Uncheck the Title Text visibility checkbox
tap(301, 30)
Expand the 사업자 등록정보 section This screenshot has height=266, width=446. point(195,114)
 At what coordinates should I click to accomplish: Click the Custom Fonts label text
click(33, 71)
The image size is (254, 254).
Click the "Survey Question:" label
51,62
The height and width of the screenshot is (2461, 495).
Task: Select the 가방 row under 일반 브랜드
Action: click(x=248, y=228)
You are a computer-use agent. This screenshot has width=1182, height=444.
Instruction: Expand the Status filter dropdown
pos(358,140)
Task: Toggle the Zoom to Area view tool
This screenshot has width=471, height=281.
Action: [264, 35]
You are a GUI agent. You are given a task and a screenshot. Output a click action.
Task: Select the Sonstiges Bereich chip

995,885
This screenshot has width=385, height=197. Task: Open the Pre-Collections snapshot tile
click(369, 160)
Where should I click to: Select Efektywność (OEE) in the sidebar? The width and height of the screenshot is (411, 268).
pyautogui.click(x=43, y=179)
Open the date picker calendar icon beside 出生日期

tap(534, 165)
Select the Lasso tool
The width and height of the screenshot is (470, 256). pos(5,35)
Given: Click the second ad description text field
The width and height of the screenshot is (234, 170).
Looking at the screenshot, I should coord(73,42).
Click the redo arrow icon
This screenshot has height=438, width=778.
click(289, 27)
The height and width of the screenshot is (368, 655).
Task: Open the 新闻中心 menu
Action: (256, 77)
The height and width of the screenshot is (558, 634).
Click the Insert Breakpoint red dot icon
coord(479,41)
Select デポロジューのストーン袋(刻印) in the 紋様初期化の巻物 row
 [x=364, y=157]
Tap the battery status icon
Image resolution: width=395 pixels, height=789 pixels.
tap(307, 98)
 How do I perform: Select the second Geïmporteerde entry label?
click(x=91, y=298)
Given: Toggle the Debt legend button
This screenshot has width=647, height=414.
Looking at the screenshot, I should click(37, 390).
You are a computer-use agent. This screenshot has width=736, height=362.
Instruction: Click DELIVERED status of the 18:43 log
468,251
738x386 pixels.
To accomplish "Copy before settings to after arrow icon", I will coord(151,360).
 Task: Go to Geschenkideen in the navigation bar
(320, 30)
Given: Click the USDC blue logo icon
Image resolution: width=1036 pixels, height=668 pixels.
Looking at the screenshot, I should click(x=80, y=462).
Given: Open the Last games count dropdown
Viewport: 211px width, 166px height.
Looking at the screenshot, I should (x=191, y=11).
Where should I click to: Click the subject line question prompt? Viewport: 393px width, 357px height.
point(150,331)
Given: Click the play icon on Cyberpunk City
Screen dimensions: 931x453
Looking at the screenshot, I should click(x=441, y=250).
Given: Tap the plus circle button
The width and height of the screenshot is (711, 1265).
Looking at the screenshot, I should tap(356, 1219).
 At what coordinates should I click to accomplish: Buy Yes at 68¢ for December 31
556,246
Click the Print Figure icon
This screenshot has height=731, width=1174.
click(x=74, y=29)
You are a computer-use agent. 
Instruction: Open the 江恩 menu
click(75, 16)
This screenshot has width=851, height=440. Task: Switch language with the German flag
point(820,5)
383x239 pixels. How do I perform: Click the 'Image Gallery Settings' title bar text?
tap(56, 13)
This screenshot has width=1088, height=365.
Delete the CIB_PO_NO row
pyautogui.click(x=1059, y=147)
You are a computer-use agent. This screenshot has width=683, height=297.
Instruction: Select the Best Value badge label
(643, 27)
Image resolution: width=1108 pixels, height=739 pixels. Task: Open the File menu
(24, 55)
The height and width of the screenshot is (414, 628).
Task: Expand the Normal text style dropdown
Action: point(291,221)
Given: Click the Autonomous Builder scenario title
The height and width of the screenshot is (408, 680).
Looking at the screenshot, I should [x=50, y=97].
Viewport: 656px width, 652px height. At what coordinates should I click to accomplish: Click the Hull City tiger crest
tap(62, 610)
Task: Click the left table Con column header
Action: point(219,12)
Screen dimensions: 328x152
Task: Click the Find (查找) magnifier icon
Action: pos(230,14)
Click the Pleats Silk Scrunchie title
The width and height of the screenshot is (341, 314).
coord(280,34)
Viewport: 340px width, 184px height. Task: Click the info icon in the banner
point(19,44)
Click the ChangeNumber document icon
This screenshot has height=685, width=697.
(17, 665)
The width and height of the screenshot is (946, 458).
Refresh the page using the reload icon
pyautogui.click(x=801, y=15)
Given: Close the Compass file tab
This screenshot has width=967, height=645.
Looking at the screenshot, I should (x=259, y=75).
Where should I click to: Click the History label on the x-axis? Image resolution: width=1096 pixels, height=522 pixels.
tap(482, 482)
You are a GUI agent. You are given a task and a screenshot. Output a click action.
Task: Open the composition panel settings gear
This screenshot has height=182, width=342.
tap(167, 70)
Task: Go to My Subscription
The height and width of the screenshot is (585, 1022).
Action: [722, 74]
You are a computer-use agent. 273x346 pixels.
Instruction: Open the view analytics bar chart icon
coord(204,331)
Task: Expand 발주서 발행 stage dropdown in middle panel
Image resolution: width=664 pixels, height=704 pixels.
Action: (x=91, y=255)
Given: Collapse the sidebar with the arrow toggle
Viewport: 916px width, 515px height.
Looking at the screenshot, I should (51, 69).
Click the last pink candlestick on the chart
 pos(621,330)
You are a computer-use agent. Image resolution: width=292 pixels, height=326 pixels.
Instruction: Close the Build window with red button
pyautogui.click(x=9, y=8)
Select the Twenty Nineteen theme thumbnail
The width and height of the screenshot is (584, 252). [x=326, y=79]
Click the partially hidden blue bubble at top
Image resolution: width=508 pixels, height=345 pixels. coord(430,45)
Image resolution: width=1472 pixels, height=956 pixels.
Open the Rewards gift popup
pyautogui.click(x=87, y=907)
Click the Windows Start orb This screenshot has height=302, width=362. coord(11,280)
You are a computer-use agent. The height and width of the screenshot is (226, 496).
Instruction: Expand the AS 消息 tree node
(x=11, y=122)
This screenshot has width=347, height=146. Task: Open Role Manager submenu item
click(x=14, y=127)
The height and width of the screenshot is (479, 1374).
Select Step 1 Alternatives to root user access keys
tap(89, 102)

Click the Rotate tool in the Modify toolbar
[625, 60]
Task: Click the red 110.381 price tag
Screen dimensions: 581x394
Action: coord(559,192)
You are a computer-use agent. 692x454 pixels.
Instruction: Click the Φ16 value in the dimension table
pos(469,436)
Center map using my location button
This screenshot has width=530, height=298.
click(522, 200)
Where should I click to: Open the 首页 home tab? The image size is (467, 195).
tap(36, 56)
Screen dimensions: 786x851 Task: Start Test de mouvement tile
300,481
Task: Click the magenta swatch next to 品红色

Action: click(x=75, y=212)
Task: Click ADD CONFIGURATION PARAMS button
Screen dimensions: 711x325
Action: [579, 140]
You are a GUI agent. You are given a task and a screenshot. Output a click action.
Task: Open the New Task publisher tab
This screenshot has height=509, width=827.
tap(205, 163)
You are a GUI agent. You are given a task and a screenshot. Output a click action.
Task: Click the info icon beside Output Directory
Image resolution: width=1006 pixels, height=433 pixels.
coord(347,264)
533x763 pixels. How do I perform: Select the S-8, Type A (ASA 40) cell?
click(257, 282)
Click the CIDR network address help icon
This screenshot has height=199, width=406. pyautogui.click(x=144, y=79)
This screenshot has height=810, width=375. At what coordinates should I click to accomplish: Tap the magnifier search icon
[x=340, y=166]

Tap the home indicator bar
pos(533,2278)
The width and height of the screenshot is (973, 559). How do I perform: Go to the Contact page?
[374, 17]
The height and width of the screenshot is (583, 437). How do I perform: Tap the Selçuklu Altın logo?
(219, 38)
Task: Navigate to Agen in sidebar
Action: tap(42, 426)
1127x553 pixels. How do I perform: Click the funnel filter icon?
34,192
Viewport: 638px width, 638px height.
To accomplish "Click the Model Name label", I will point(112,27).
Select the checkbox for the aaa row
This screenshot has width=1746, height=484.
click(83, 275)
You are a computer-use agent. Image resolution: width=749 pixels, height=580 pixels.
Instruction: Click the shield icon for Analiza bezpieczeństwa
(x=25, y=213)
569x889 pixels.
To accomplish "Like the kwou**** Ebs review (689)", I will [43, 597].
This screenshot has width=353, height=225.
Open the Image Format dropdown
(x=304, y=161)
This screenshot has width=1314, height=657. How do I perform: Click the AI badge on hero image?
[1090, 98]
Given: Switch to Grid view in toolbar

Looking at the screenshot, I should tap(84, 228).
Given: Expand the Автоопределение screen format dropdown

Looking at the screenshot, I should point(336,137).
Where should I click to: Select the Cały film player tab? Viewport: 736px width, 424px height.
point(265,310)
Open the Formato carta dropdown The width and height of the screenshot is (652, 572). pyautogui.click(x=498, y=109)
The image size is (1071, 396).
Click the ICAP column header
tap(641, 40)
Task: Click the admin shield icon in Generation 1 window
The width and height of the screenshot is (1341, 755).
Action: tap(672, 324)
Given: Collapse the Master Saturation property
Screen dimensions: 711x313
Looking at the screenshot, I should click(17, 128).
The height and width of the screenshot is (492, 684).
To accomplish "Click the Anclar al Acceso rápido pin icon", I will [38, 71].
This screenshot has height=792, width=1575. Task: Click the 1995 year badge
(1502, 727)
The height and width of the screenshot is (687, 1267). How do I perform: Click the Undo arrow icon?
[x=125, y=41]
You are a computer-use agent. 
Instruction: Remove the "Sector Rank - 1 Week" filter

Your objective:
Going through the listing above, copy out every line that has the string "Collapse".

Response for this exercise:
Given: Collapse the sidebar with the arrow toggle
Given: Collapse the Master Saturation property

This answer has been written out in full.